## WHAT THE TASK REQUIRES
Please repeat each line of the data exactly, with nothing left out.

## RECORDED INFORMATION
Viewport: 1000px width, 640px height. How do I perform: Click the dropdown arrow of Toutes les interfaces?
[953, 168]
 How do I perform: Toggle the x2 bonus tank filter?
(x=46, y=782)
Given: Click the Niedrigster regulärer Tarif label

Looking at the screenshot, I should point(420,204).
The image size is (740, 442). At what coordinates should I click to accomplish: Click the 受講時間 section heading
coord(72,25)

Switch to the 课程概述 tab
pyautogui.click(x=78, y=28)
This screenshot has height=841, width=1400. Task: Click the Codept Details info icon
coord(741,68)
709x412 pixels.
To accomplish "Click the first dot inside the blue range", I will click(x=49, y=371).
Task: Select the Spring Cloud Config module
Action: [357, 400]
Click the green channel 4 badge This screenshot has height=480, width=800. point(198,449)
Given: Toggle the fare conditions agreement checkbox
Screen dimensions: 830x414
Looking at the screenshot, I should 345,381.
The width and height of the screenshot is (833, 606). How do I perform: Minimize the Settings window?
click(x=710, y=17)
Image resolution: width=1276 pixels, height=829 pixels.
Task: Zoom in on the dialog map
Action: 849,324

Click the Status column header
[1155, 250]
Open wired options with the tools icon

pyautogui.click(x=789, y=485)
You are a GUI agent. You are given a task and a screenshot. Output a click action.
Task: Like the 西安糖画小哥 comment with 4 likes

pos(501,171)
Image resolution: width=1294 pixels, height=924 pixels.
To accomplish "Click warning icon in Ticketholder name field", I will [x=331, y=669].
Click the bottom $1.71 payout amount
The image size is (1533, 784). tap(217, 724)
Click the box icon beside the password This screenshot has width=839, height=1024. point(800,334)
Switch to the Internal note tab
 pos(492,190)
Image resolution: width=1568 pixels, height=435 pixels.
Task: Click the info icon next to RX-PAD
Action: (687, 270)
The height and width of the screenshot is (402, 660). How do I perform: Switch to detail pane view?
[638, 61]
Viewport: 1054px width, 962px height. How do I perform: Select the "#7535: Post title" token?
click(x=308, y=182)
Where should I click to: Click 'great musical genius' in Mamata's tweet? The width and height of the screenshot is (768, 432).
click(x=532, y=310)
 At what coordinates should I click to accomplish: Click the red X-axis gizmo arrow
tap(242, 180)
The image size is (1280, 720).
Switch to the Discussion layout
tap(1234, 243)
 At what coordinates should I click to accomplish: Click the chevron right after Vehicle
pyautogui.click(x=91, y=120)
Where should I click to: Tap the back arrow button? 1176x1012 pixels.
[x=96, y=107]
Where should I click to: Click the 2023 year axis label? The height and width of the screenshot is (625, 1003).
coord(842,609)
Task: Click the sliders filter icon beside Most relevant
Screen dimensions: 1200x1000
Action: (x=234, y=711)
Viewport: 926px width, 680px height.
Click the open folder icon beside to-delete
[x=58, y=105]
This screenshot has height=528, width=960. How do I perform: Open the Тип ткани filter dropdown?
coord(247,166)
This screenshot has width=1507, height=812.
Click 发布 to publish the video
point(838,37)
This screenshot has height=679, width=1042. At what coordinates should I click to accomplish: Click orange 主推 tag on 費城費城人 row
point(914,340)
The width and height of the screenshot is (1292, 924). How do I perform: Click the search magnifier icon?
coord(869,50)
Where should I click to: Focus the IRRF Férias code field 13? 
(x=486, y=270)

## SOLUTION FOR THIS EXERCISE
Viewport: 1000px width, 640px height. How do I perform: Click the dropdown arrow of Toutes les interfaces?
[953, 168]
 How do I perform: Toggle the x2 bonus tank filter?
(x=46, y=782)
Given: Click the Niedrigster regulärer Tarif label

Looking at the screenshot, I should point(420,204).
The image size is (740, 442). At what coordinates should I click to accomplish: Click the 受講時間 section heading
coord(72,25)

Switch to the 课程概述 tab
pyautogui.click(x=78, y=28)
This screenshot has height=841, width=1400. Task: Click the Codept Details info icon
coord(741,68)
709x412 pixels.
To accomplish "Click the first dot inside the blue range", I will click(x=49, y=371).
Task: Select the Spring Cloud Config module
Action: [357, 400]
Click the green channel 4 badge This screenshot has height=480, width=800. point(198,449)
Given: Toggle the fare conditions agreement checkbox
Screen dimensions: 830x414
Looking at the screenshot, I should 345,381.
The width and height of the screenshot is (833, 606). How do I perform: Minimize the Settings window?
click(x=710, y=17)
Image resolution: width=1276 pixels, height=829 pixels.
Task: Zoom in on the dialog map
Action: 849,324

Click the Status column header
[1155, 250]
Open wired options with the tools icon

pyautogui.click(x=789, y=485)
You are a GUI agent. You are given a task and a screenshot. Output a click action.
Task: Like the 西安糖画小哥 comment with 4 likes

pos(501,171)
Image resolution: width=1294 pixels, height=924 pixels.
To accomplish "Click warning icon in Ticketholder name field", I will [x=331, y=669].
Click the bottom $1.71 payout amount
The image size is (1533, 784). tap(217, 724)
Click the box icon beside the password This screenshot has width=839, height=1024. point(800,334)
Switch to the Internal note tab
 pos(492,190)
Image resolution: width=1568 pixels, height=435 pixels.
Task: Click the info icon next to RX-PAD
Action: (687, 270)
The height and width of the screenshot is (402, 660). How do I perform: Switch to detail pane view?
[638, 61]
Viewport: 1054px width, 962px height. How do I perform: Select the "#7535: Post title" token?
click(x=308, y=182)
Where should I click to: Click 'great musical genius' in Mamata's tweet? The width and height of the screenshot is (768, 432).
click(x=532, y=310)
 At what coordinates should I click to accomplish: Click the red X-axis gizmo arrow
tap(242, 180)
The image size is (1280, 720).
Switch to the Discussion layout
tap(1234, 243)
 At what coordinates should I click to accomplish: Click the chevron right after Vehicle
pyautogui.click(x=91, y=120)
Where should I click to: Tap the back arrow button? 1176x1012 pixels.
[x=96, y=107]
Where should I click to: Click the 2023 year axis label? The height and width of the screenshot is (625, 1003).
coord(842,609)
Task: Click the sliders filter icon beside Most relevant
Screen dimensions: 1200x1000
Action: (x=234, y=711)
Viewport: 926px width, 680px height.
Click the open folder icon beside to-delete
[x=58, y=105]
This screenshot has height=528, width=960. How do I perform: Open the Тип ткани filter dropdown?
coord(247,166)
This screenshot has width=1507, height=812.
Click 发布 to publish the video
point(838,37)
This screenshot has height=679, width=1042. At what coordinates should I click to accomplish: Click orange 主推 tag on 費城費城人 row
point(914,340)
The width and height of the screenshot is (1292, 924). How do I perform: Click the search magnifier icon?
coord(869,50)
Where should I click to: Focus the IRRF Férias code field 13? 
(x=486, y=270)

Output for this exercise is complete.